提取并保留在一行中,其余三个视点名称保留在第二行中。
我的尝试:
root = getroot('example.xml')
for i in root.findall('windows/window/viewpoints/viewpoint'):
print(i.get('name'))
如果你能用beautifulsoup就这么简单
from bs4 import BeautifulSoup
#xml = """your xml"""
soup = BeautifulSoup(xml, 'lxml')
names = [viewpt["name"] for viewpt in soup.find_all('viewpoint')]
这会给每个名为 'viewpoint'
的标签
如果你只想嵌套一个,使用这个:
names = [viewpoint["name"]
for windows in soup.find_all('windows')
for window in windows.find_all("window")
for viewpoints in window.find_all("viewpoints")

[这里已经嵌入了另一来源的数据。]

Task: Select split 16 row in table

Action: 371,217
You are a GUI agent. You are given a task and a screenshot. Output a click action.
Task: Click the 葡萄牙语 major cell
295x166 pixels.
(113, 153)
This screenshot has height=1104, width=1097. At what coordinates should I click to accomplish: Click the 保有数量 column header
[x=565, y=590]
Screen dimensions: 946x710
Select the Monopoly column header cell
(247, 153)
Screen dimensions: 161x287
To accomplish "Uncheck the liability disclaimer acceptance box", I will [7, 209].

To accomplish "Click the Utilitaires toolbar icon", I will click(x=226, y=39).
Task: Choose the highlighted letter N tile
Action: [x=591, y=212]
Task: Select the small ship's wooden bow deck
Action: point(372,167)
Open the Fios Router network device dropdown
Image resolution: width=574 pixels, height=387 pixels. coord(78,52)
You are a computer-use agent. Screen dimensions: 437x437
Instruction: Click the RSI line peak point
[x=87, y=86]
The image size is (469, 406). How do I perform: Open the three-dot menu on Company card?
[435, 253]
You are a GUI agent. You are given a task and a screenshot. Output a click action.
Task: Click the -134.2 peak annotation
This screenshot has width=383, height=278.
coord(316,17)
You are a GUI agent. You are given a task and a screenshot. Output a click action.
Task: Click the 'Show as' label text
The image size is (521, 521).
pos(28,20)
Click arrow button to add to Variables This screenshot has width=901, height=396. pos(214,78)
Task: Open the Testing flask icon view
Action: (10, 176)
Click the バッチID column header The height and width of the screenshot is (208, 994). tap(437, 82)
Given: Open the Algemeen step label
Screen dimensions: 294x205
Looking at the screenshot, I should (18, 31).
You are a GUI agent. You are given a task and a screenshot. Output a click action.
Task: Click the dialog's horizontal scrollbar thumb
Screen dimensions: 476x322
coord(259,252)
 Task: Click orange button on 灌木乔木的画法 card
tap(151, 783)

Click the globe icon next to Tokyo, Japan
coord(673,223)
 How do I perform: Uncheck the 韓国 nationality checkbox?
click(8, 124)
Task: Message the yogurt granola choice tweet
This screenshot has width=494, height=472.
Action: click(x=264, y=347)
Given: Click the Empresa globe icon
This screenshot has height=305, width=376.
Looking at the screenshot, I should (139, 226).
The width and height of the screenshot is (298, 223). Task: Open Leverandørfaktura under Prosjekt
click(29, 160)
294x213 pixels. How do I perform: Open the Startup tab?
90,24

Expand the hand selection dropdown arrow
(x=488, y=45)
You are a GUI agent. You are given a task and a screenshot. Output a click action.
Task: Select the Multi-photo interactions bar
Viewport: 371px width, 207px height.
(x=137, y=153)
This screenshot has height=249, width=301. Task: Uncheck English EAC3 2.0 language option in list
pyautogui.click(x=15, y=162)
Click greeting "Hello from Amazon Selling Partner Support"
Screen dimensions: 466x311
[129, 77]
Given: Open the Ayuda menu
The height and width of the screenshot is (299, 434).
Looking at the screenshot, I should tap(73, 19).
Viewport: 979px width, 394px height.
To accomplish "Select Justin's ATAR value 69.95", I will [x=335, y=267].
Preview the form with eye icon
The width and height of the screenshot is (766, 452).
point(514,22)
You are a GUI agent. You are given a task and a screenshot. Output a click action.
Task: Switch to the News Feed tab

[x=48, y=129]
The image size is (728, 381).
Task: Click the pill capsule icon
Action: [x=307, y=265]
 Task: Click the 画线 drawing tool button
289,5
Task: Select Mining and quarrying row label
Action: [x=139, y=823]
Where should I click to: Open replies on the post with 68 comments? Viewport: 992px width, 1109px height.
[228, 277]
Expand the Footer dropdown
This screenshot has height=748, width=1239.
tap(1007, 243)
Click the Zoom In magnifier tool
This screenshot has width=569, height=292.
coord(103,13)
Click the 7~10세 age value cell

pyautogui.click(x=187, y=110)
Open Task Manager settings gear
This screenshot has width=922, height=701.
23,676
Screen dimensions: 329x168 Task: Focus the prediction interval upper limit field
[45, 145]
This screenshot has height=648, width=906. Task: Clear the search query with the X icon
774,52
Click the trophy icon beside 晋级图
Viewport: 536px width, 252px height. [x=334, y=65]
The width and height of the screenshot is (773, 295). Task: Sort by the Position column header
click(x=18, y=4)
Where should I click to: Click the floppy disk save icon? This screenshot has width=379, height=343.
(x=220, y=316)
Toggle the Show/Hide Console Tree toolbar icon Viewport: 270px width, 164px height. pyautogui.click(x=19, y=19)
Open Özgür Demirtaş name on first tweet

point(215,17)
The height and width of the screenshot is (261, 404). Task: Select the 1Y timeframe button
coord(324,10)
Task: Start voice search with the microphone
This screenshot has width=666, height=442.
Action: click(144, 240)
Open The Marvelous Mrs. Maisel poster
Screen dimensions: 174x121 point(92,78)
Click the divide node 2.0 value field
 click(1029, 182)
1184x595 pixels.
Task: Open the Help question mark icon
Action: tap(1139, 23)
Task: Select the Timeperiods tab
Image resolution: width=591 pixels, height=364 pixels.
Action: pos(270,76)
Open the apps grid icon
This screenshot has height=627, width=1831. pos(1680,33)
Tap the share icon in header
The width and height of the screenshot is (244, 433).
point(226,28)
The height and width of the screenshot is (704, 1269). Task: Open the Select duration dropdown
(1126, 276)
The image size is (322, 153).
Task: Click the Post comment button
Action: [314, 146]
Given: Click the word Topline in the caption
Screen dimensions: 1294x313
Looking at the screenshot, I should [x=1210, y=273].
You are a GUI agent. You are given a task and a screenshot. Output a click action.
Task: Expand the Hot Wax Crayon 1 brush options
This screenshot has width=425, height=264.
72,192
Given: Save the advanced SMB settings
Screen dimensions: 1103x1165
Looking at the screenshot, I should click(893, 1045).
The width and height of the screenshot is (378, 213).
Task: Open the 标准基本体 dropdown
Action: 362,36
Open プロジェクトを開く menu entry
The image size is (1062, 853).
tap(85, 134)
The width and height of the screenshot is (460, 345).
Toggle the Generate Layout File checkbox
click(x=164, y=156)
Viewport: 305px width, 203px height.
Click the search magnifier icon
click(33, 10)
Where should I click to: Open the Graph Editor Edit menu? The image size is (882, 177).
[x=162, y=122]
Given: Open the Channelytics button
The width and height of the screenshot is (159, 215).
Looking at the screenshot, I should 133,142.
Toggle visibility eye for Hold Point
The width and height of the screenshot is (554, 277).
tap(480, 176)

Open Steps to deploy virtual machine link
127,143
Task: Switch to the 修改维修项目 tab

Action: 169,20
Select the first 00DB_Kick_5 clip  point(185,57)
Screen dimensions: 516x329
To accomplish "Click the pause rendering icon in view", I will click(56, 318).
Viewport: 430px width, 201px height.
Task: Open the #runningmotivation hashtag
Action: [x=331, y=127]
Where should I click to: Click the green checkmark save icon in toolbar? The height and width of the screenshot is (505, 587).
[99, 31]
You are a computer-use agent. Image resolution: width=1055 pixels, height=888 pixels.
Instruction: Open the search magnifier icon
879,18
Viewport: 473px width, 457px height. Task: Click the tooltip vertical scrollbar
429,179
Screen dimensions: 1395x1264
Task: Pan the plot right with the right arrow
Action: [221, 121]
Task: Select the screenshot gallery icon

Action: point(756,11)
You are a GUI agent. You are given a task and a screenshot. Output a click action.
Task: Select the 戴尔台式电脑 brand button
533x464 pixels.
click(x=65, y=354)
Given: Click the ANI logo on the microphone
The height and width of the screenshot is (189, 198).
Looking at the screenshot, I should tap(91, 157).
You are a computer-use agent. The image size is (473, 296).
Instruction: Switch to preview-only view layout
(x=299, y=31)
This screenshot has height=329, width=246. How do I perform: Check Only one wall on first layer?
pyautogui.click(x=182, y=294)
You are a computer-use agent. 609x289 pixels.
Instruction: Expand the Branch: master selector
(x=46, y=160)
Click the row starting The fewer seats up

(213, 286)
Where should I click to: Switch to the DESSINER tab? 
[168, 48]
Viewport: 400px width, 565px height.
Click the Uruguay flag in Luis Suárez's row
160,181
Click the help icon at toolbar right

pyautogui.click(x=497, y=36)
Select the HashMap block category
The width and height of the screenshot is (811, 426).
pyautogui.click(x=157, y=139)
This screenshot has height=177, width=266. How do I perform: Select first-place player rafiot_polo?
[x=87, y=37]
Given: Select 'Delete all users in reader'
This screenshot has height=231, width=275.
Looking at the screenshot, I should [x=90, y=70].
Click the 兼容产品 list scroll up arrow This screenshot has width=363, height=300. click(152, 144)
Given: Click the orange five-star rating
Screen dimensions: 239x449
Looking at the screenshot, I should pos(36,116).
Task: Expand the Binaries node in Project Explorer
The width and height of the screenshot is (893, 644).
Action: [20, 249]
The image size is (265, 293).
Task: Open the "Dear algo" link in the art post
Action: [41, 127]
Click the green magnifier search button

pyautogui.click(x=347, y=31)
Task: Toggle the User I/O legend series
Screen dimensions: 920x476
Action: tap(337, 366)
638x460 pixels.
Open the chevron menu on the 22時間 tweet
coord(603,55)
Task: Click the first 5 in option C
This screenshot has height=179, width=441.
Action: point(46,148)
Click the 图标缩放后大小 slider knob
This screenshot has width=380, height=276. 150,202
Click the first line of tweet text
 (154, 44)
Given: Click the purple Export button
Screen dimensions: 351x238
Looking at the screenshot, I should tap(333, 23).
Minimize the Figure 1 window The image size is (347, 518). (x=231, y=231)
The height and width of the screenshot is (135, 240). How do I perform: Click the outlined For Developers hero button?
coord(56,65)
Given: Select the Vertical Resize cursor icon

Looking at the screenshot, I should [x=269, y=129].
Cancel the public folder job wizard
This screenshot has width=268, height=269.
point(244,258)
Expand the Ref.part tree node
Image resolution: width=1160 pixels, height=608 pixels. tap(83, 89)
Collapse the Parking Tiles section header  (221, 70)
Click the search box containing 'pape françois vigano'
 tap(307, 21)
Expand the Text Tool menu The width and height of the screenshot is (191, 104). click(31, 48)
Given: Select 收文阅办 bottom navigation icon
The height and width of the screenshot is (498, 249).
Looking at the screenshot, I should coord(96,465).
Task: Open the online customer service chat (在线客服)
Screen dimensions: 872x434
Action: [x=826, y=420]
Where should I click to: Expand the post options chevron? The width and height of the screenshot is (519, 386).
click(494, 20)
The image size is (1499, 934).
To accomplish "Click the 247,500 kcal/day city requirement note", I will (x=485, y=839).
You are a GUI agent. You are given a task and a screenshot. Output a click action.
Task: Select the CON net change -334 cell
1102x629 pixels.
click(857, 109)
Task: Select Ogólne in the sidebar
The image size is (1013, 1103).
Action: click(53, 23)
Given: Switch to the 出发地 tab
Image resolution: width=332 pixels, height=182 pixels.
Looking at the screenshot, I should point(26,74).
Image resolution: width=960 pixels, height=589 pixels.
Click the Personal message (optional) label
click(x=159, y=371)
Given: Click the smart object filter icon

for viewpoint in viewpoints.find_all("viewpoint")]
在你的情况下,两者都会给出:
Out[18]:
['Good Filter Design',
'Poor Filter Design',
'Heat Map',
'Lightbulb',
'Sales Histogram']
使用 elementtree 应该很容易。我不知道 getroot()
到底做了什么,但如果它确实是 XML 文档的 return 根元素,那么你不应该在 [=13] 中提到 window
=]参数:
>>> from xml.etree import ElementTree as ET
>>> raw = '''your XML string'''
>>> root = ET.fromstring(raw)
>>> for v in root.findall('window/viewpoints'):
... print([a.get('name') for a in v.findall('viewpoint')])
...
['Good Filter Design', 'Poor Filter Design']
['Heat Map', 'Lightbulb', 'Sales Histogram']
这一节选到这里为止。